**Data for locating text and elements**
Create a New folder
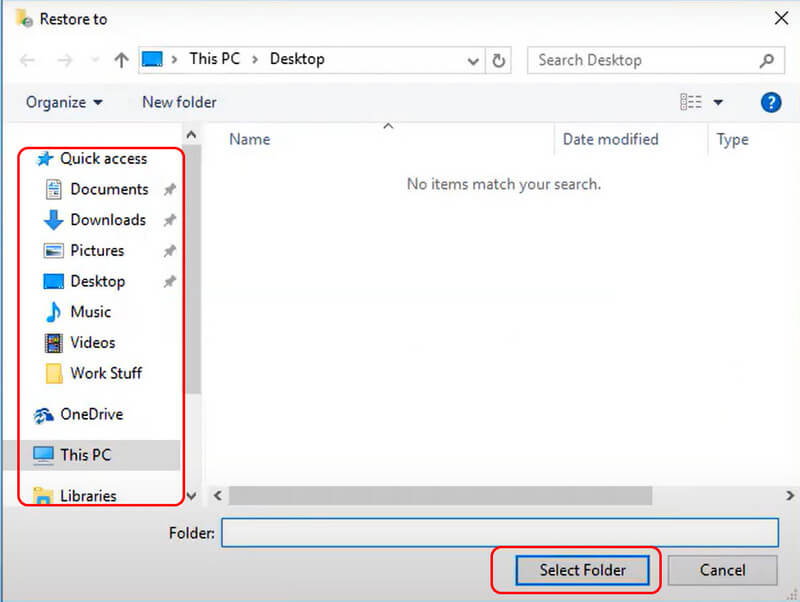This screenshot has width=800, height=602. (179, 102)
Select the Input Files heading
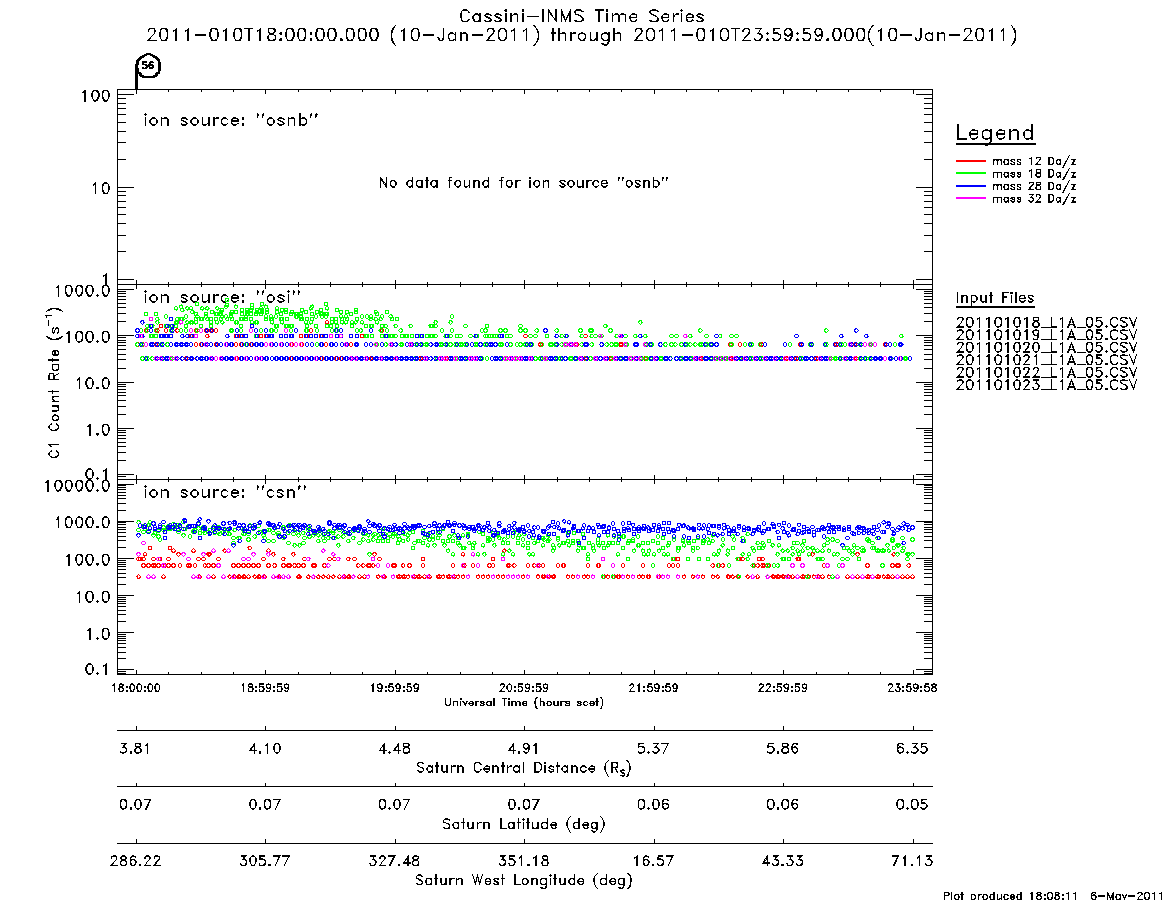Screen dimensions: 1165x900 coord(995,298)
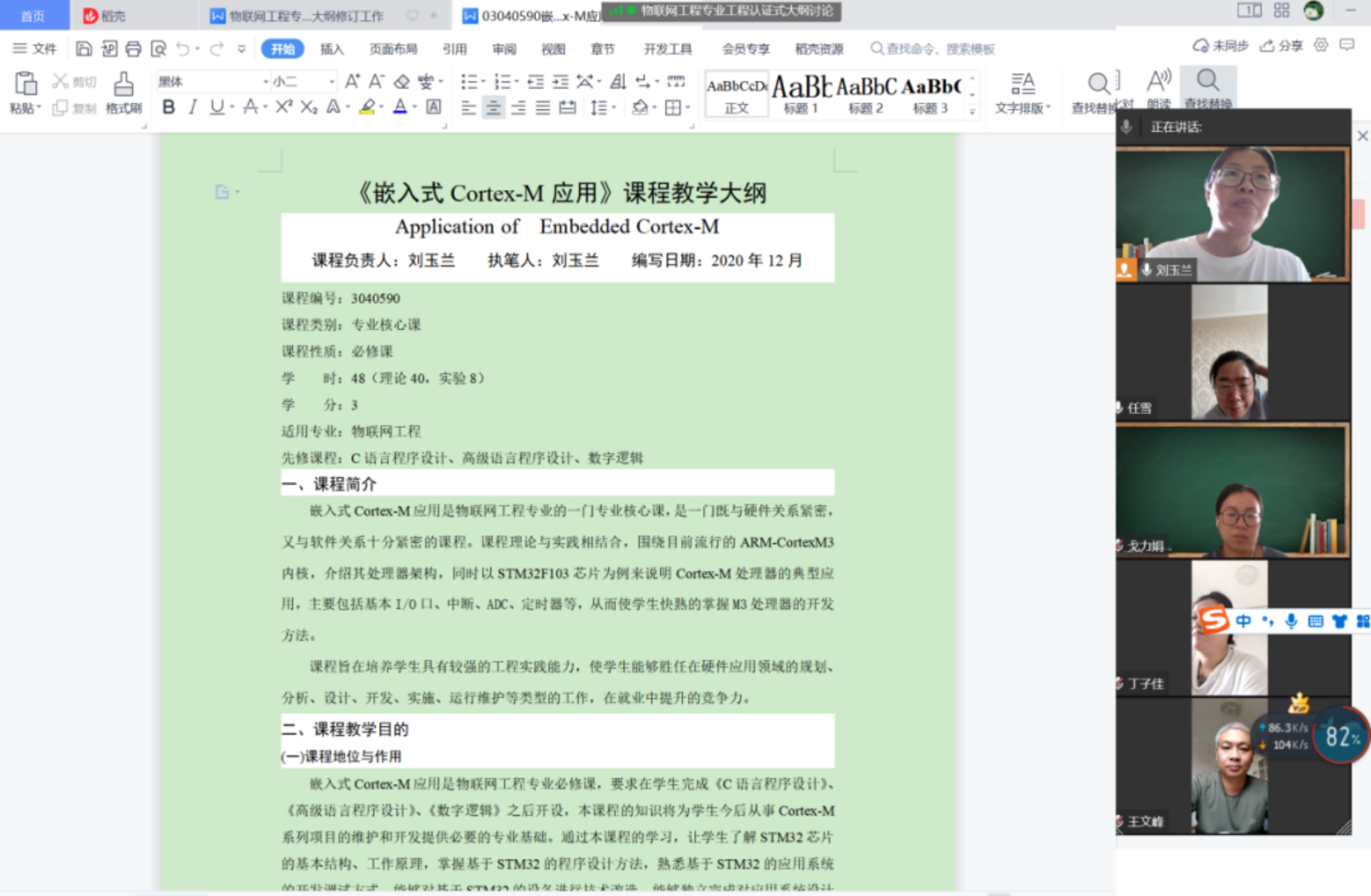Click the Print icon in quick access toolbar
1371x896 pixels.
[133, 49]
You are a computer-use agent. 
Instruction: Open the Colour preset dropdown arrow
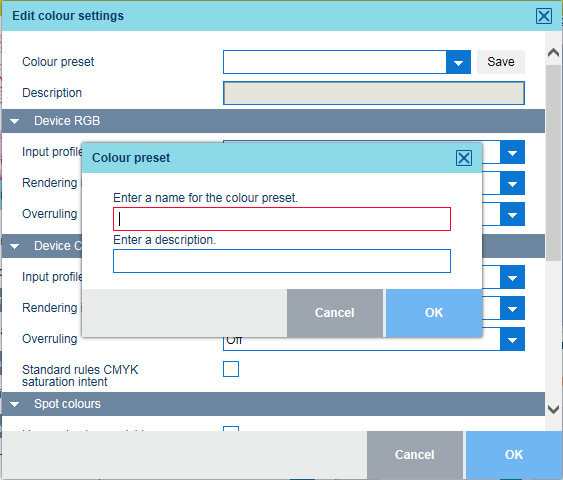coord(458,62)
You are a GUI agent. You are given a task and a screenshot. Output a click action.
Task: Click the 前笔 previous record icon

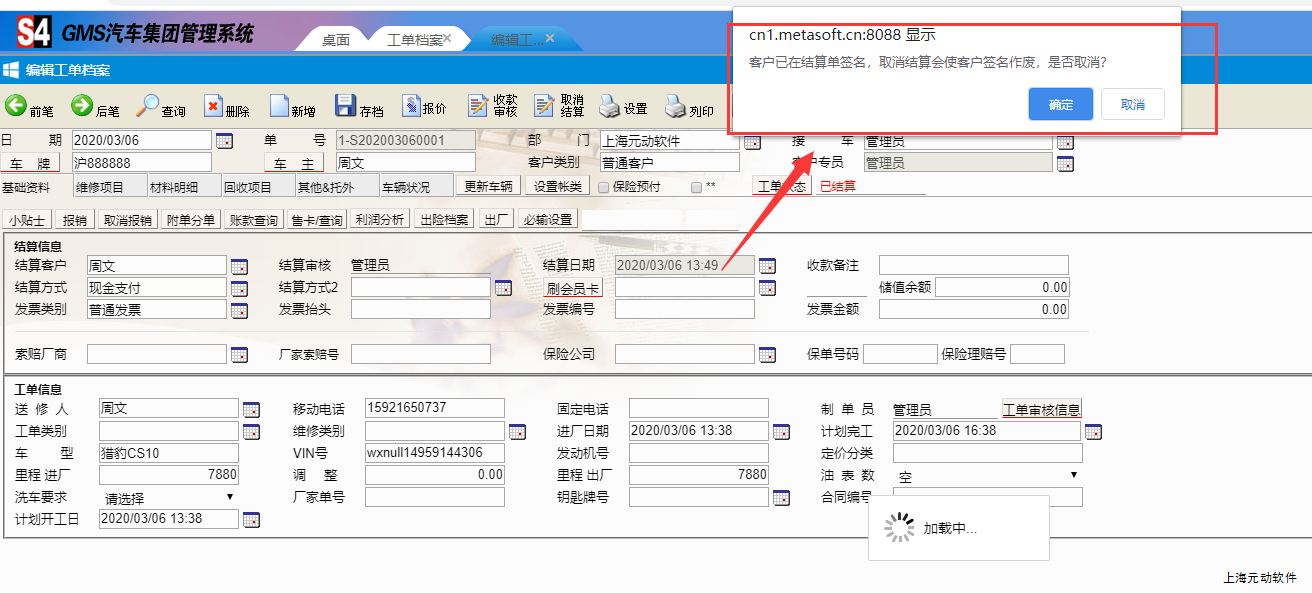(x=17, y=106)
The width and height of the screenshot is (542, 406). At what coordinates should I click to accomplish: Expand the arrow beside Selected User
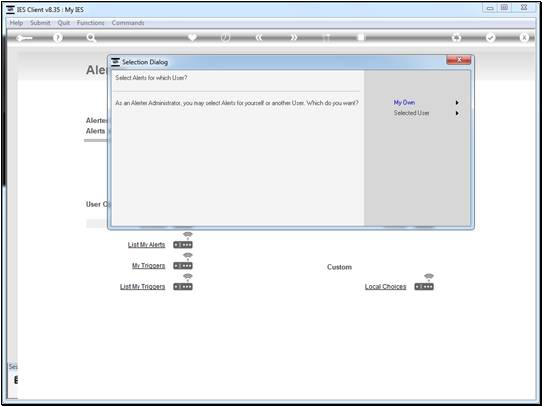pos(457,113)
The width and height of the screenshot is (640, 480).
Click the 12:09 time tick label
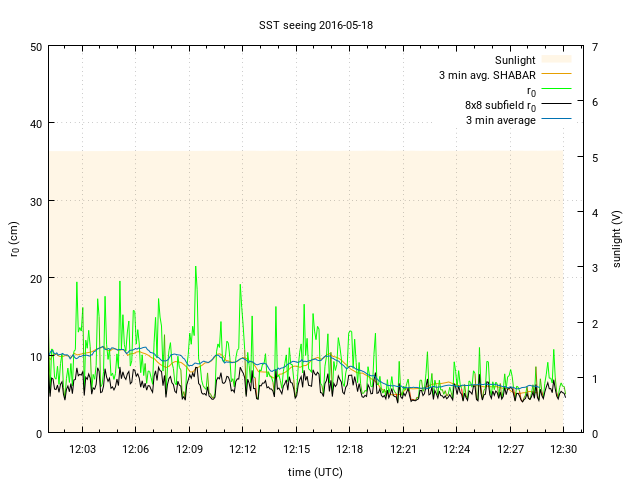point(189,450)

**What you are asked to do**
Rewrite the data above as a Markdown table with two columns, Row and Line, giving each non-blank line its own numbered row. Leave out the pictures.

**The response**
| Row | Line |
|---|---|
| 1 | Create a New folder |
| 2 | This screenshot has width=800, height=602. (179, 102) |
| 3 | Select the Input Files heading |
| 4 | Screen dimensions: 1165x900 coord(995,298) |
| 5 | Click the Print icon in quick access toolbar |
| 6 | 1371x896 pixels. |
| 7 | [133, 49] |
| 8 | You are a computer-use agent.  |
| 9 | Instruction: Open the Colour preset dropdown arrow |
| 10 | coord(458,62) |
| 11 | You are a GUI agent. You are given a task and a screenshot. Output a click action. |
| 12 | Task: Click the 前笔 previous record icon |
| 13 | (x=17, y=106) |
| 14 | The width and height of the screenshot is (542, 406). At what coordinates should I click to accomplish: Expand the arrow beside Selected User |
| 15 | pos(457,113) |
| 16 | The width and height of the screenshot is (640, 480). |
| 17 | Click the 12:09 time tick label |
| 18 | point(189,450) |